Large language models often make mistakes and produce false information, a problem known as 'hallucination.' This happens when the models generate text that sounds plausible but is actually incorrect. These errors can mislead users and reduce trust in AI systems.
What's the solution?
The authors propose adding a special token, [IDK] (which stands for 'I don't know'), to the model's vocabulary. This token helps the model indicate when it is unsure about an answer instead of trying to guess and potentially getting it wrong. They also developed a method that adjusts the model's predictions to favor the [IDK] token when it is likely to make a mistake. This way, the model can better handle uncertainty without losing much of its existing knowledge.
Why it matters?
This approach is important because it enhances the reliability of language models. By allowing them to express uncertainty, users can better understand when they can trust the information provided. This could lead to safer and more effective use of AI in various applications, such as chatbots and automated writing tools.
Abstract
Large Language Models are known to capture real-world knowledge, allowing them to excel in many downstream tasks. Despite recent advances, these models are still prone to what are commonly known as hallucinations, causing them to emit unwanted and factually incorrect text. In this work, we propose a novel calibration method that can be used to combat hallucinations.

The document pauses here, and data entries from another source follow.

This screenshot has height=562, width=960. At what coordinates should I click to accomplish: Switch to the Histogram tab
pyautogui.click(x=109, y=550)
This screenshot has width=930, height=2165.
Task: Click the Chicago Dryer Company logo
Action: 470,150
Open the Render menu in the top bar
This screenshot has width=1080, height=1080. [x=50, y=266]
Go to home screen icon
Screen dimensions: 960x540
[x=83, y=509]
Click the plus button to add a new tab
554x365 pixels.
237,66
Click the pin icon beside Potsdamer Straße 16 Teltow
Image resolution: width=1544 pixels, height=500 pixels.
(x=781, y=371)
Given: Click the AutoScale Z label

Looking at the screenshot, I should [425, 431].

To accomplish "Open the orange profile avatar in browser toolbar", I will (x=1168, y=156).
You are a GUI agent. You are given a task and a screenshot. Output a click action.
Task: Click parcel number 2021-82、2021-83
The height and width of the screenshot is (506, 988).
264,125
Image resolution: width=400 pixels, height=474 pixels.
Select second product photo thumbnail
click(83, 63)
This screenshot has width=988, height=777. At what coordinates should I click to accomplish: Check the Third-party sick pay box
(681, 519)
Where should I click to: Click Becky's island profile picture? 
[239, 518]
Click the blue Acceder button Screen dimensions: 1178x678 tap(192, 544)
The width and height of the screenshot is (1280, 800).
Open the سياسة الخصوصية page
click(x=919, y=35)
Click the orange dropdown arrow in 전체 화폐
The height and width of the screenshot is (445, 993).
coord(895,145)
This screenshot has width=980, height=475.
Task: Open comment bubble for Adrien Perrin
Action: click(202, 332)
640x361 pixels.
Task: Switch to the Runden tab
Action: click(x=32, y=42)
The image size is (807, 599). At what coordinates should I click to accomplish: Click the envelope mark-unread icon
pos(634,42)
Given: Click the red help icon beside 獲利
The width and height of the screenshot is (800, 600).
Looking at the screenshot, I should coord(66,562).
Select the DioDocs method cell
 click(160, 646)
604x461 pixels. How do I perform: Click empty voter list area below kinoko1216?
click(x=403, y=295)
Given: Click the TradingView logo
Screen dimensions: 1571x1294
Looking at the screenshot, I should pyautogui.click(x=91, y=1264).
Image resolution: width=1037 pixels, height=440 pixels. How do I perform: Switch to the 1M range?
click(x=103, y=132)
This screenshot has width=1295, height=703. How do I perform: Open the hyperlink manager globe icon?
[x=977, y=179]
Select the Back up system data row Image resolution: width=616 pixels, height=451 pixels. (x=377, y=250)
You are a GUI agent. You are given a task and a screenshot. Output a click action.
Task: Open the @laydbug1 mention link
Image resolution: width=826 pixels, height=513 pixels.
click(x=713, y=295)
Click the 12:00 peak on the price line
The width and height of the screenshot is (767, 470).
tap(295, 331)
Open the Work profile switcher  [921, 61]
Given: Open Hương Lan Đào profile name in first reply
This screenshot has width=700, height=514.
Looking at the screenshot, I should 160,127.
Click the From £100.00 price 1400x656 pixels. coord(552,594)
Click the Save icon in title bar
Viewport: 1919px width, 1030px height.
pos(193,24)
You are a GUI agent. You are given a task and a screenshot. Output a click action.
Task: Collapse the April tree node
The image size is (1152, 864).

We add a special [IDK] ("I don't know") token to the model's vocabulary and introduce an objective function that shifts probability mass to the [IDK] token for incorrect predictions. This approach allows the model to express uncertainty in its output explicitly. We evaluate our proposed method across multiple model architectures and factual downstream tasks. We find that models trained with our method are able to express uncertainty in places where they would previously make mistakes while suffering only a small loss of encoded knowledge. We further perform extensive ablation studies of multiple variations of our approach and provide a detailed analysis of the precision-recall tradeoff of our method.